Ask yourself, have you been consistently reaching your site goals? Another angle to view this from is your conversion rate. Has it stayed consistent despite the plummeting traffic, or are they falling together? Let’s discuss some of these points of investigation more in detail below.
This is really the basic point to start your investigation. It is a no-brainer that when traffic declines, so does the keyword ranking. If you have compiled data from around three years back, it would really be useful to pull that out to compare the numbers. If there are differences in keyword rankings, you’d be able to spot it right away for sure. Even if you don’t have this data stored away, you can just use trusted online tools to pull that data up and export it to a file that you can easily study. You can narrow it down if you have too many keywords to work with. Once you narrow it down, you’d be able to check the changes in a more detailed manner. You can easily see some issues that stand out. You might not be trying to rank for the keywords you were trying to rank for in 2015, so it naturally causes issues in terms of keyword rankings.
If in the recent years you have enjoyed good rankings for your landing pages, you might want to reassess your current site situation. Changes in the performance of your organic landing pages could attribute to a significant decline in traffic. Possible reasons would be major changes in your website, in terms of content, structure, and design. You can compare the performance of your landing pages in the past three years. If your site has changed a lot, albeit gradually, you may not have noticed the impact of those changes on how your landing pages are doing. If you encounter this problem, you can use tools that allow you to check how your site looked in the past years. This will show you what’s missing and what could be affecting your landing pages’ performance.

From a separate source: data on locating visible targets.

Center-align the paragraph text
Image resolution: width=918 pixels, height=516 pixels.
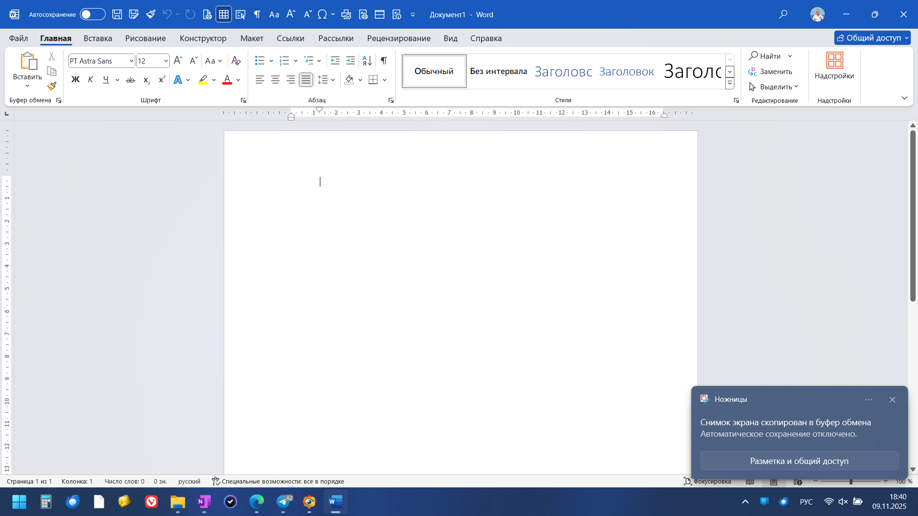tap(275, 80)
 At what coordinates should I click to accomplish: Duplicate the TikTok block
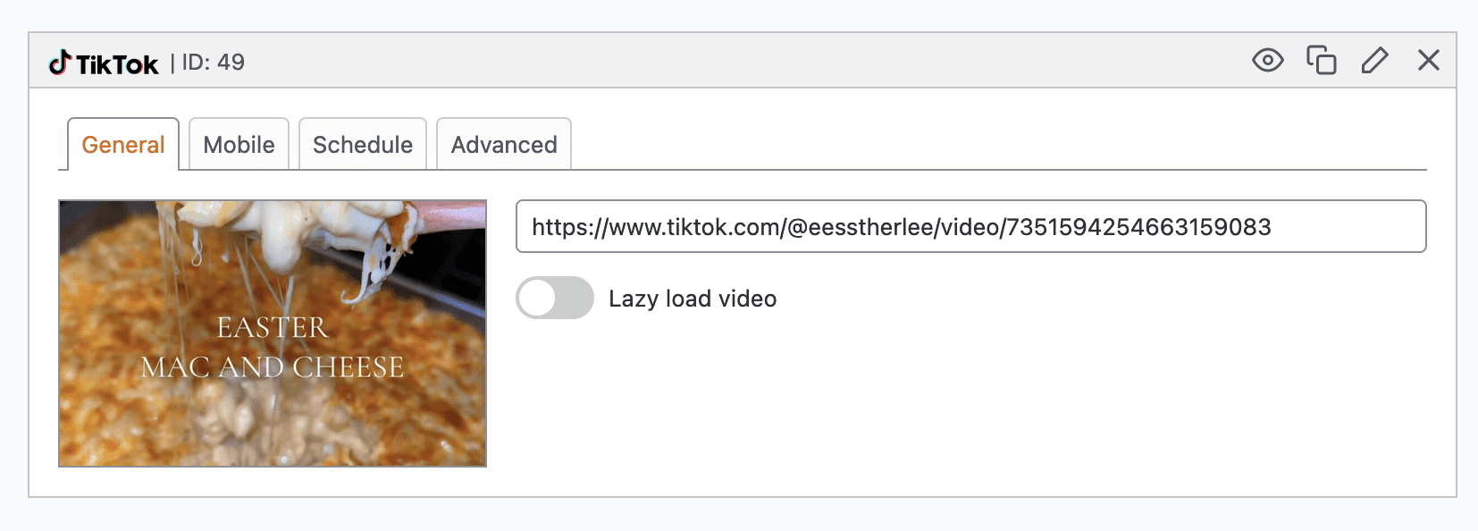1321,61
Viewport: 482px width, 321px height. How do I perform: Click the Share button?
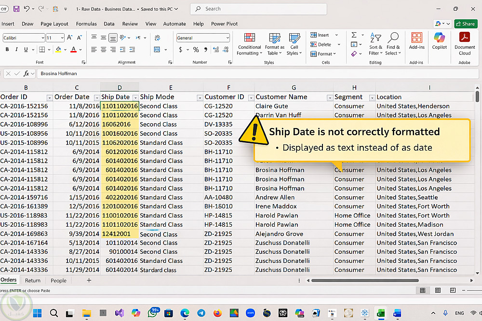[x=465, y=24]
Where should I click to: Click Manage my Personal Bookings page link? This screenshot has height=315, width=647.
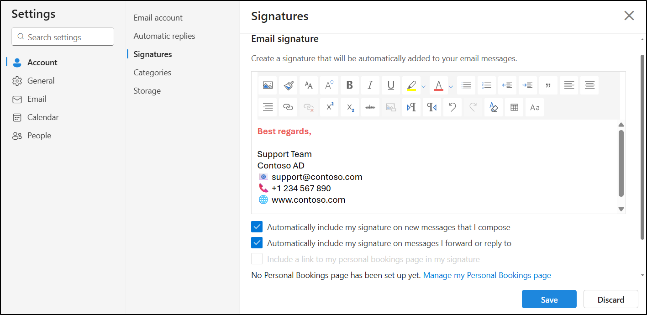coord(487,275)
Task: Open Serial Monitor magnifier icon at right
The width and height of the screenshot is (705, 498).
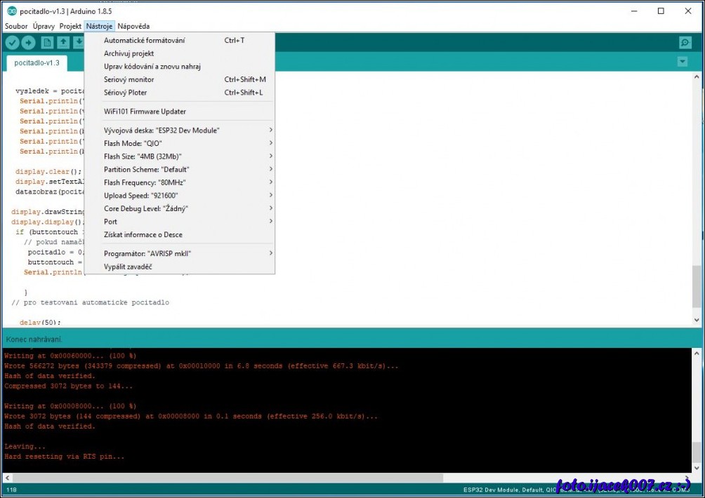Action: pyautogui.click(x=685, y=43)
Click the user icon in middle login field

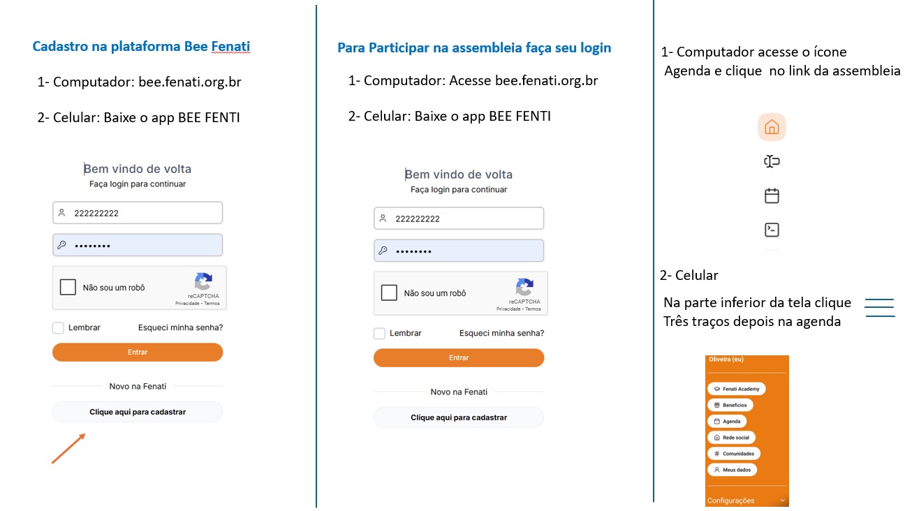point(383,219)
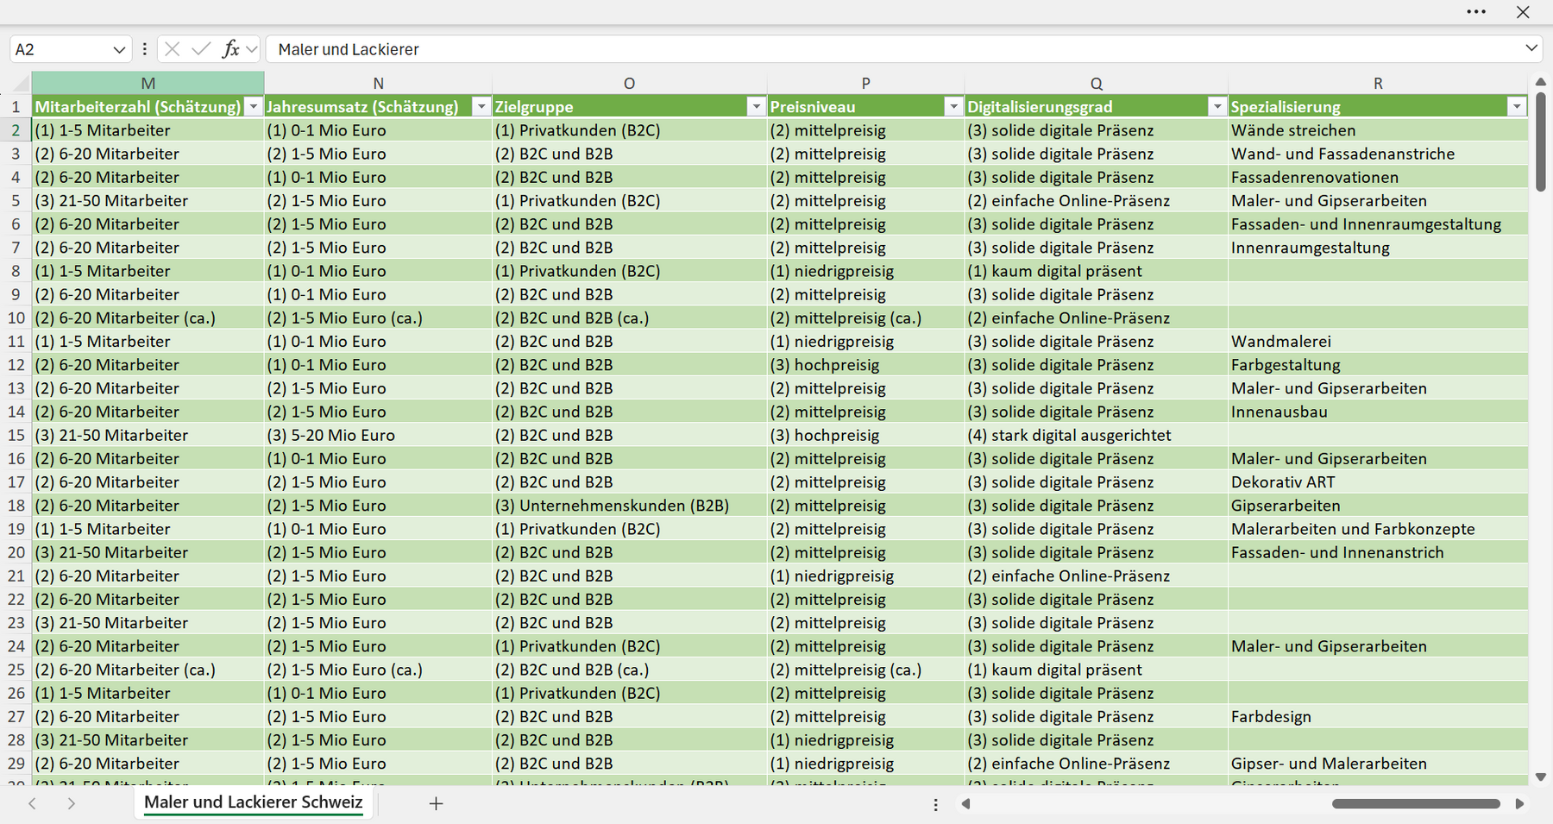Expand the Name Box dropdown
The height and width of the screenshot is (824, 1553).
[119, 50]
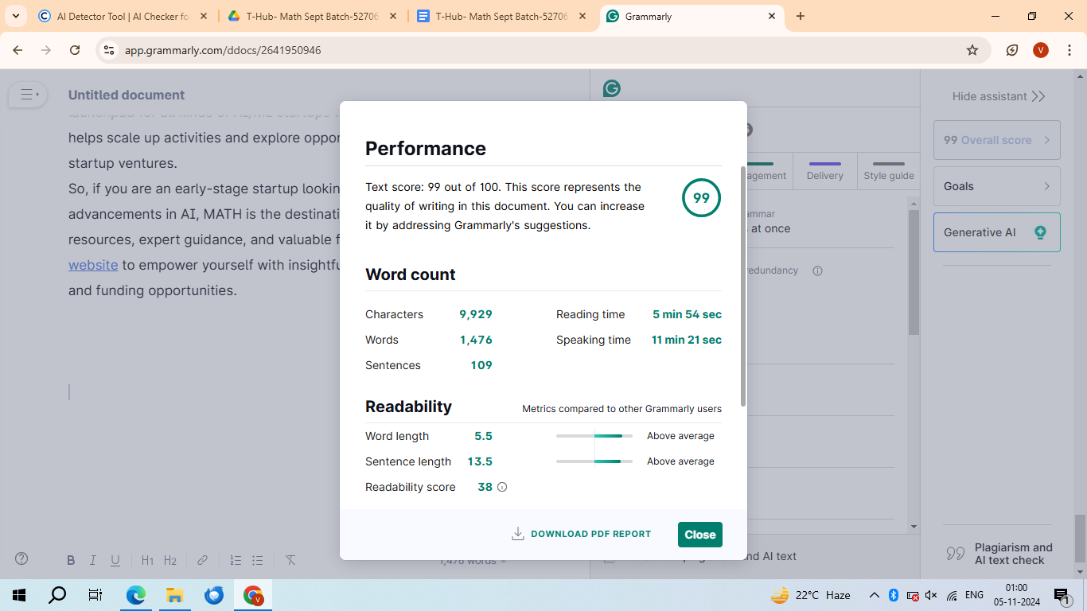1087x611 pixels.
Task: Toggle Underline formatting in editor toolbar
Action: 115,560
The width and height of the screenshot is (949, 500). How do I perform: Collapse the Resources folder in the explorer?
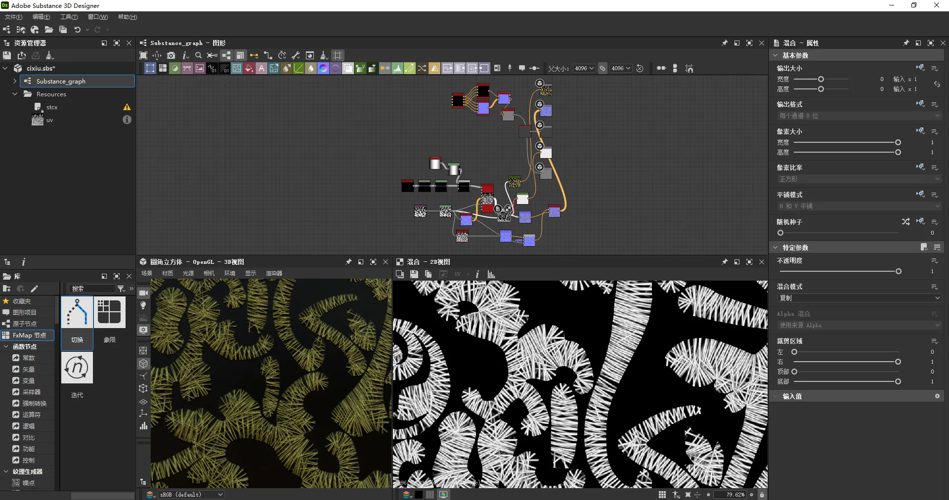(x=15, y=94)
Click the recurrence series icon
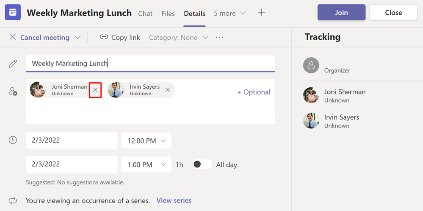Viewport: 423px width, 211px height. pos(13,200)
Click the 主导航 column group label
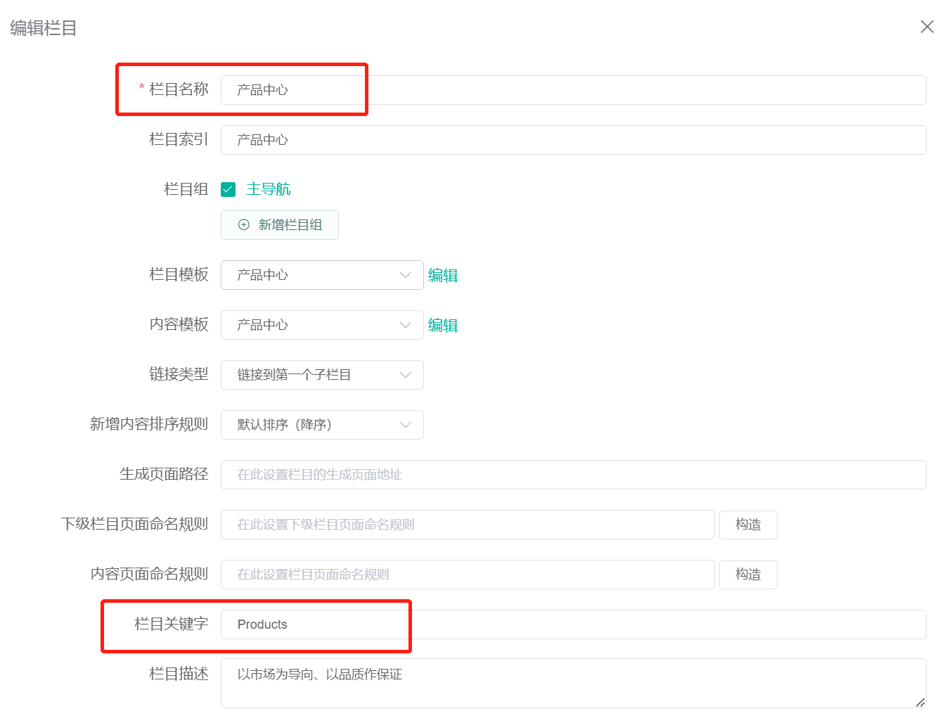The height and width of the screenshot is (723, 947). [x=268, y=188]
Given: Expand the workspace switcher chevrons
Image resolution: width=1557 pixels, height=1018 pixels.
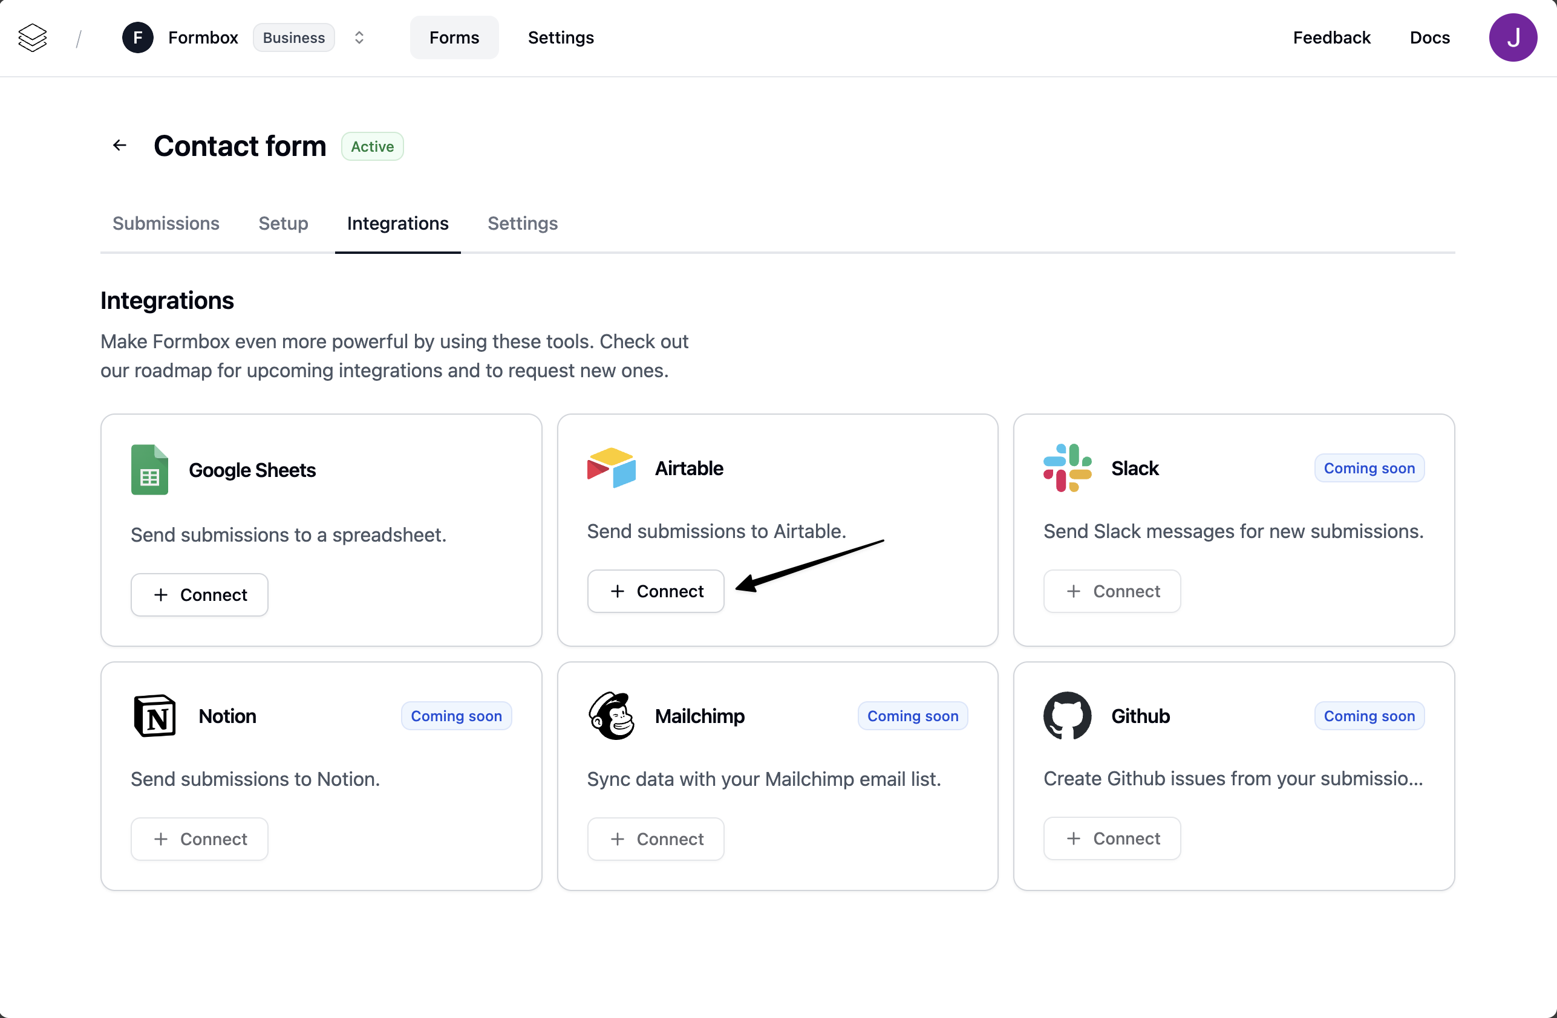Looking at the screenshot, I should (359, 38).
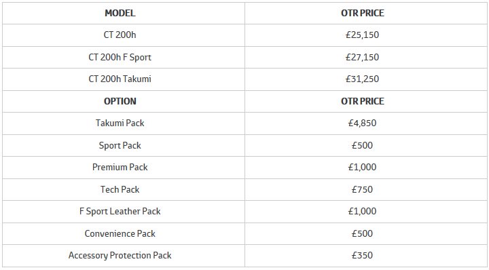
Task: Click the top OTR PRICE header
Action: 363,13
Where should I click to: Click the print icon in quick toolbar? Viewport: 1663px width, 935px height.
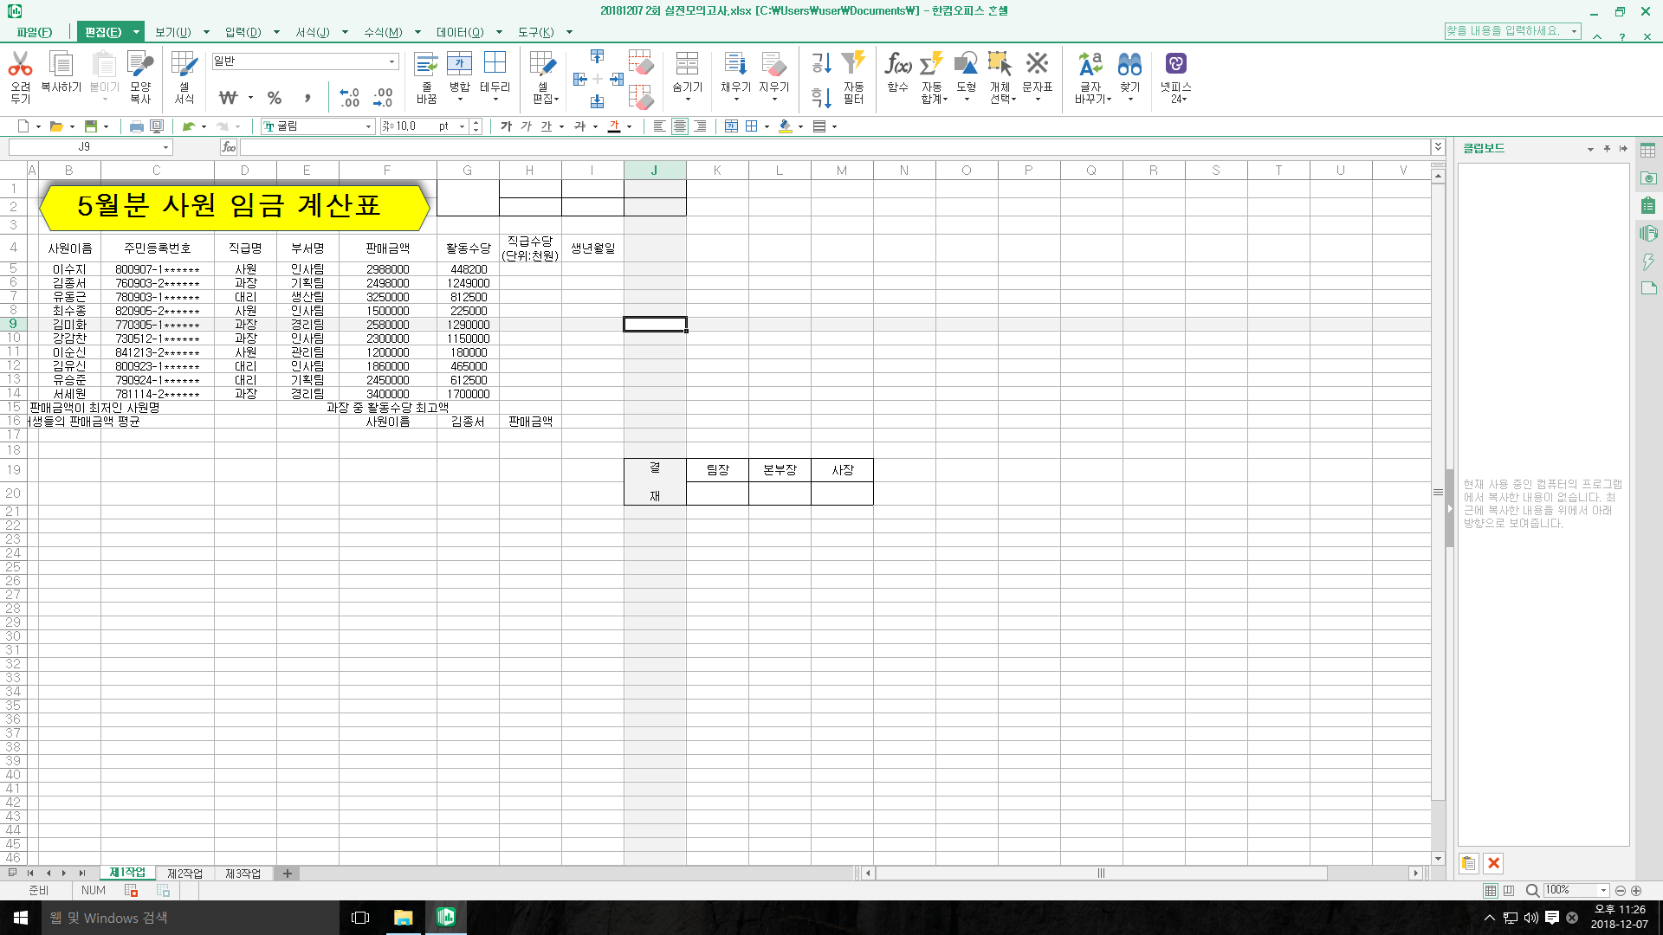pos(136,126)
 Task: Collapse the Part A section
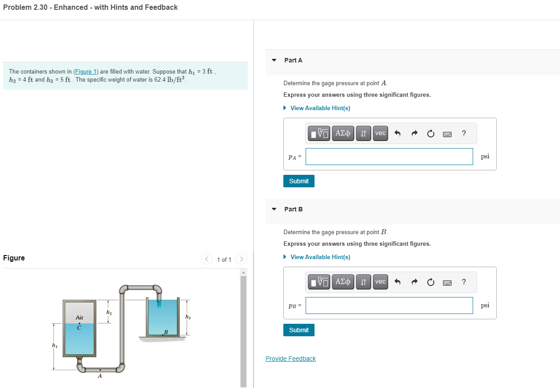click(273, 60)
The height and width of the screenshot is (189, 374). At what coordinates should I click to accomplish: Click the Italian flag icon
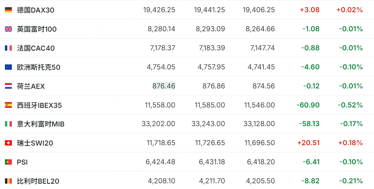(x=8, y=124)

If you cannot completely conclude the root of your traffic decline issue by checking your keyword and landing pages, your on-page engagement metrics might provide you with a more definitive answer. The metrics that you should pay attention to include the views, time spent on site, bounce rate and many others. It can be expected that your metrics will vary slightly, with very mild fluctuations if there aren’t any issues. However, very obvious changes such as a decline of as much as 20% or more should set your alarms ringing.
Investigating, Understanding, Analyzing and comparing your conversion numbers is the ultimate step in finding the cause of the drop in your site traffic. You can use Google Analytics for this. With Google Analytics, you can compare your goal completion and your goal completion conversion rates. It is important to focus on the on-site conversion through your contact us form and use it as your basis for your data.
Knowing how a decline in traffic and what you can do about it is important but knowing what caused it in the first place is crucial. Once you determine what caused your traffic to plummet like that, you can actively avoid the same scenario in the future. Even if you correct your site issues, if you don’t know what caused such issues, it’s bound to reappear again in the future. Understanding why your traffic on your site declined will give you an insight into the right solution and help you keep history from repeating itself, cutting your traffic issue right at the bud.